En Suède, comme l'expliquent les sénateurs Alain Vasselle et Bernard Cazeau auteurs d'un rapport sur les leçons du modèle suédois [6] une clarification a été opérée en même temps que la réforme des retraites et la mise en place des comptes notionnels. Les Suédois ont alors fait le choix d'un système de retraite essentiellement contributif : ils ont ainsi « sorti » du système les droits non contributifs comme les périodes d'invalidité, de maladie ou les avantages familiaux et même l'assurance veuvage, autrement dit les pensions de réversion. Les droits non contributifs, correspondant en moyenne à 15 % des prestations versées, sont dorénavant financés par le budget de l'Etat. En effet, certaines allocations donnent lieu au versement par l'Agence de Sécurité sociale d'une cotisation de retraite pour le compte des assurés, équivalente à celle d'un employeur. D'autres droits de retraite comme la prise en compte des périodes d'éducation des enfants sont calculés en fonction d'un revenu fictif. En moyenne, un cinquième des droits à retraite accordés aux femmes provient de contributions publiques ; cette part n'est que de 12 % pour les hommes.

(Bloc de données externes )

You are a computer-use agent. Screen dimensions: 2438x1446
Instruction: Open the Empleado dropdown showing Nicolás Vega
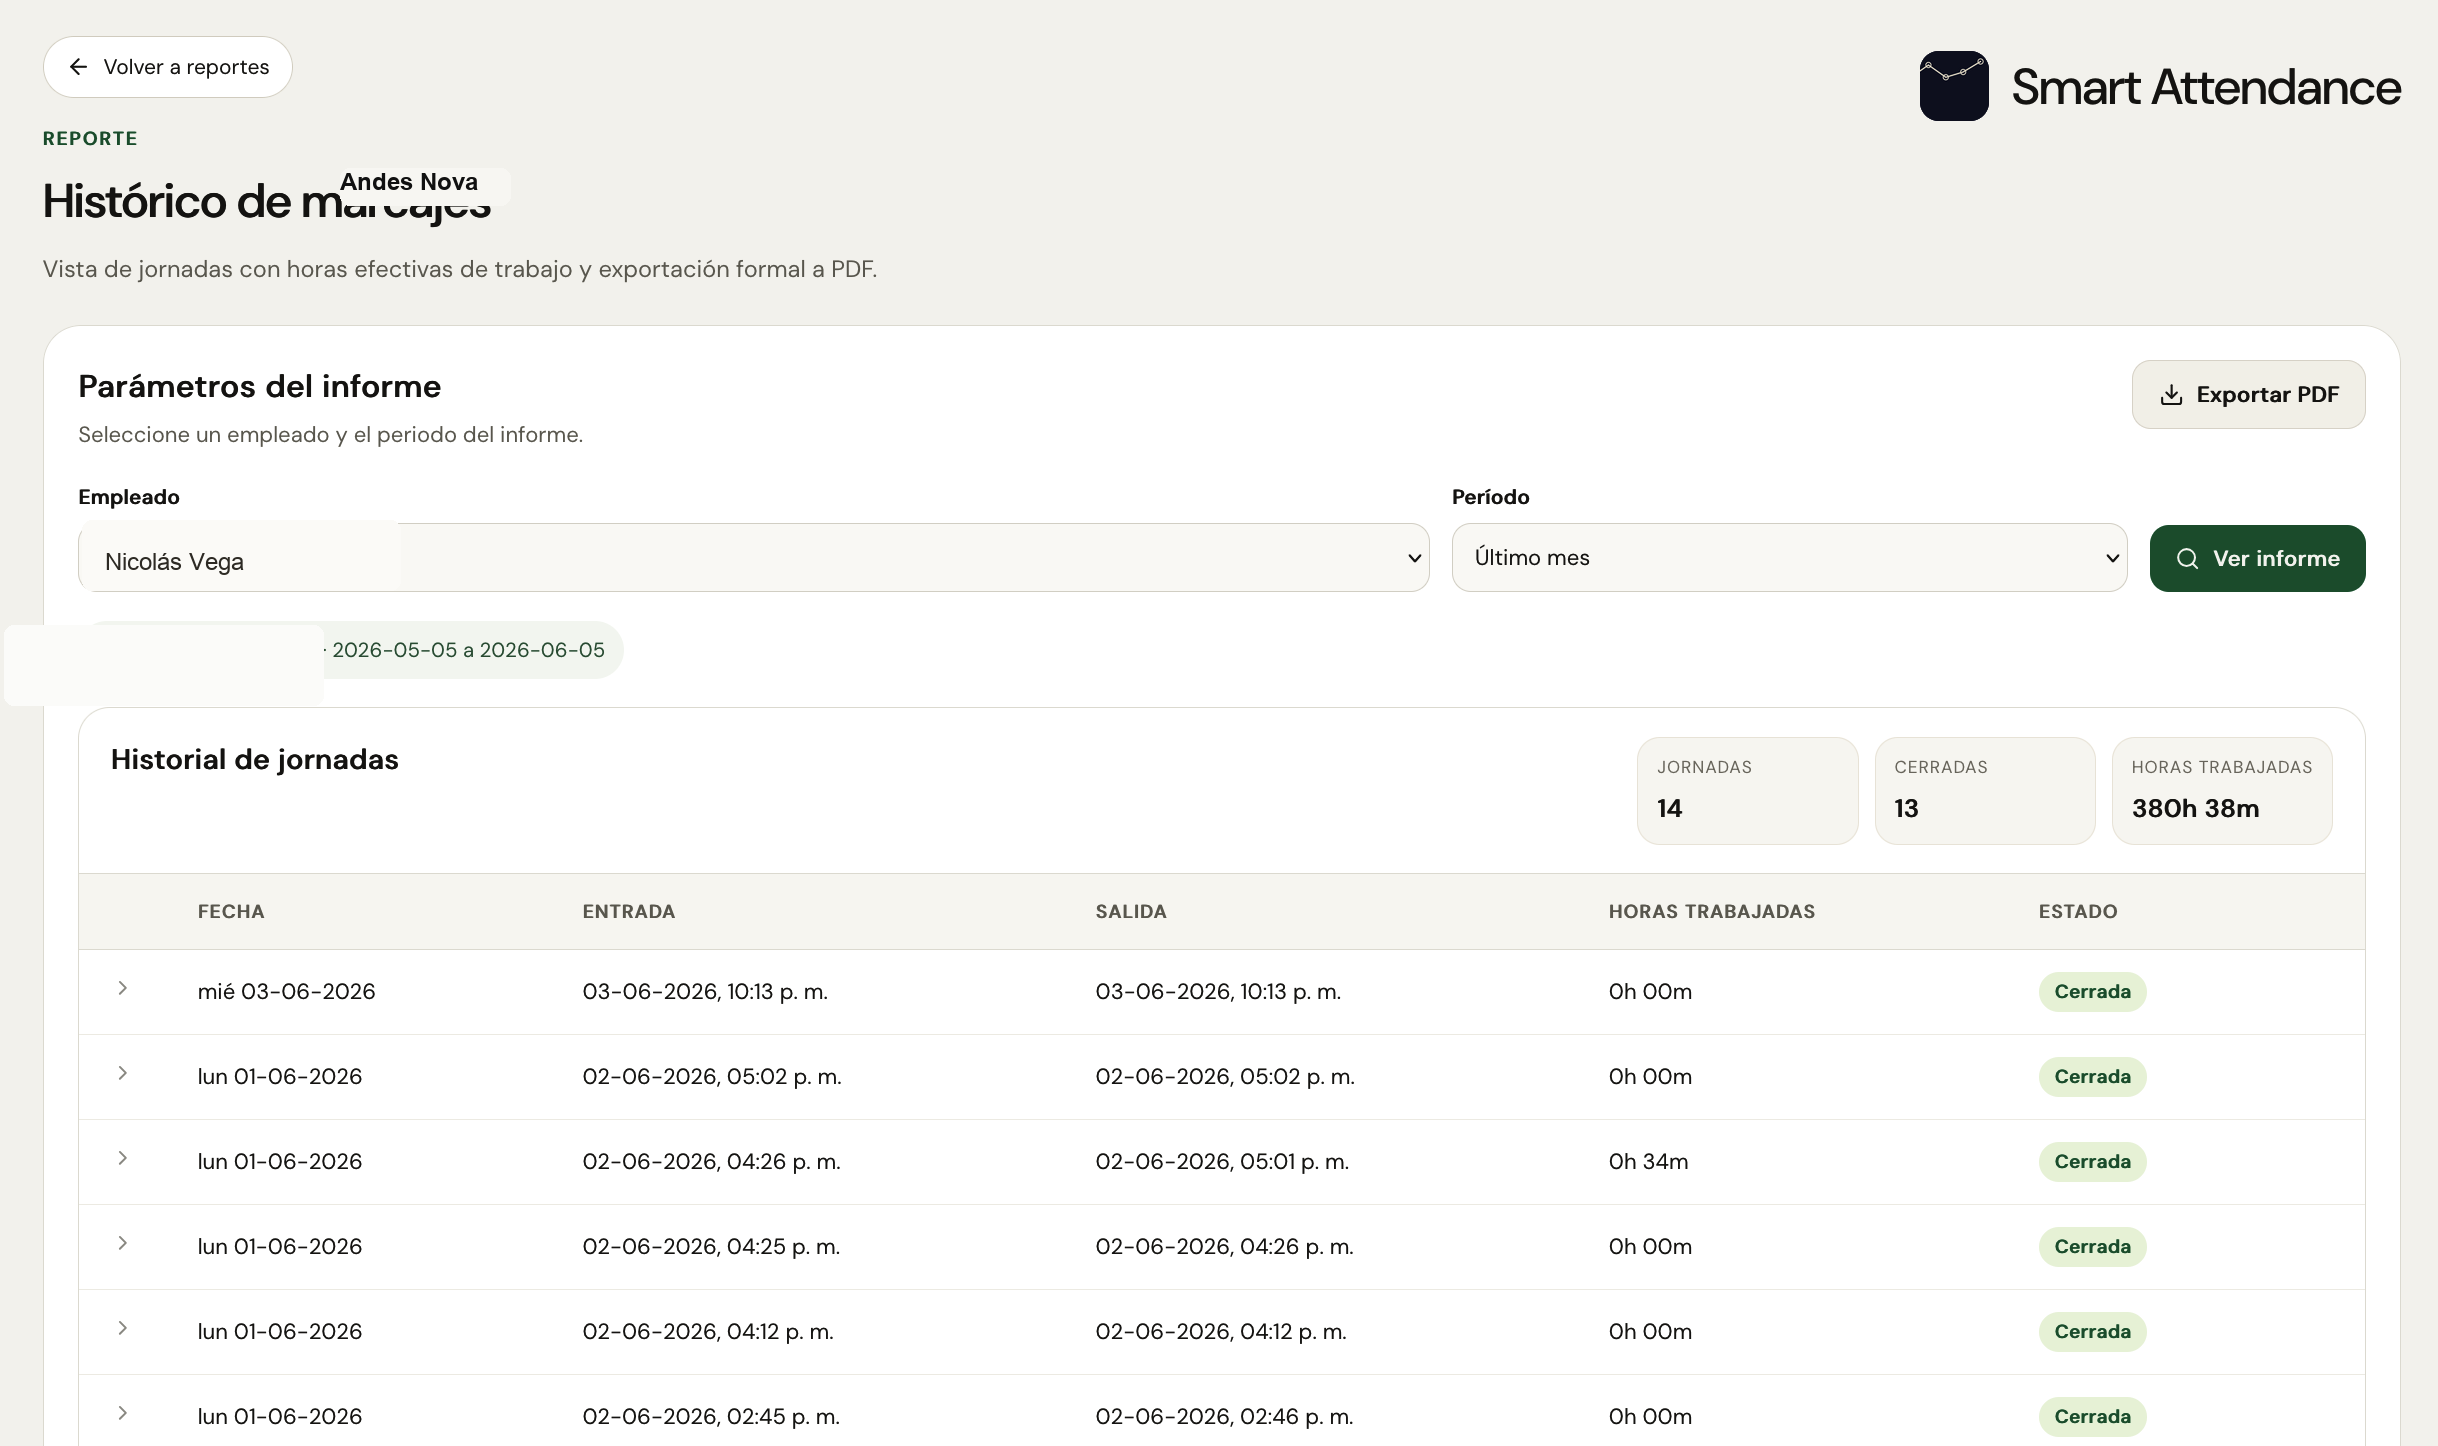pos(754,558)
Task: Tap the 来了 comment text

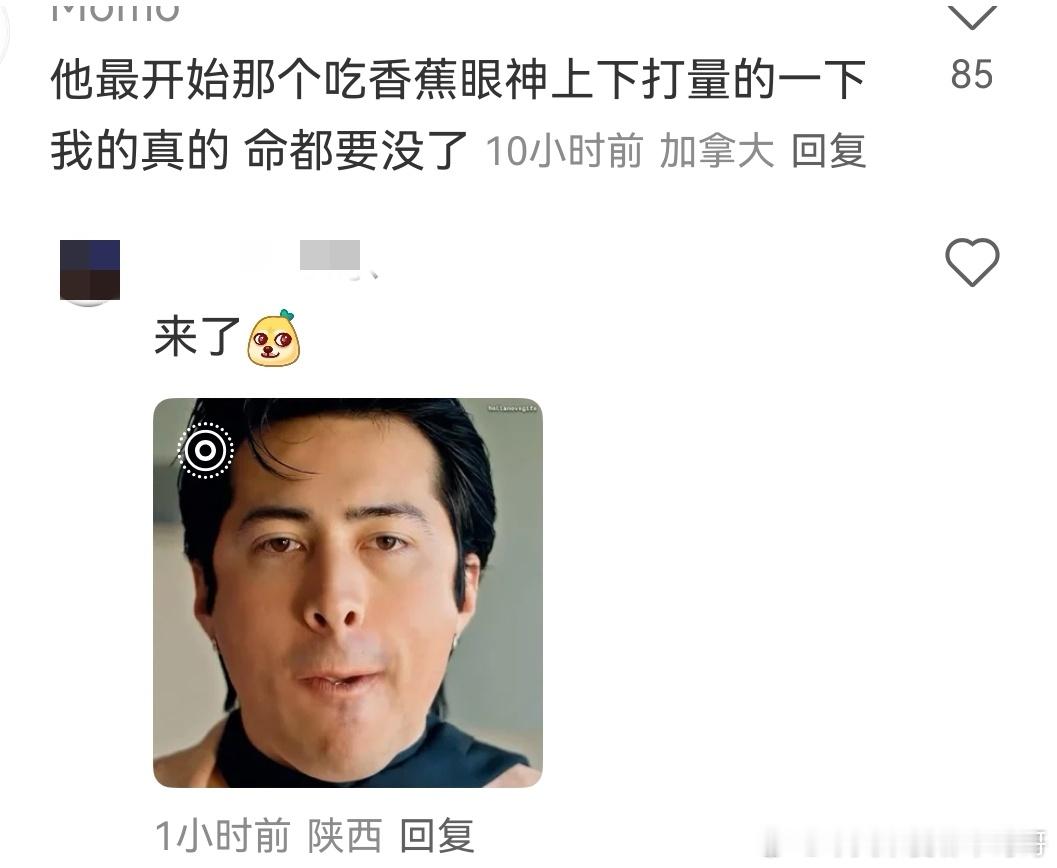Action: (198, 336)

Il existe donc une importante redistribution des hommes vers les femmes.)]

[1] Voir rapport d'activité du FSV 2012.

[2] Allocation destinée aux personnes âgées disposant de faibles revenus, en vue de leur assurer un niveau minimum de ressources.

[3] Allocation versée à ceux qui ont cotisé sur des revenus modestes et qui ont liquidé leur retraite à taux plein, leur pension ne peut être inférieure à un minimum.

[4] Voir rapport du Conseil des prélèvements obligatoires sur les taxes affectées, juillet 2013. La CNAMTS étant en tête avec 22 taxes différentes alimentant son budget, en plus des cotisations...

[5] Les scénarios très optimistes du COR qui prévoient un retour à l'équilibre du FSV dès 2017/2018 risquent d'être démentis si le chômage continue sur sa lancée.

[6] Rapport d'information n°377 sur la protection sociale et la réforme des retraites en Suède, juillet 2007.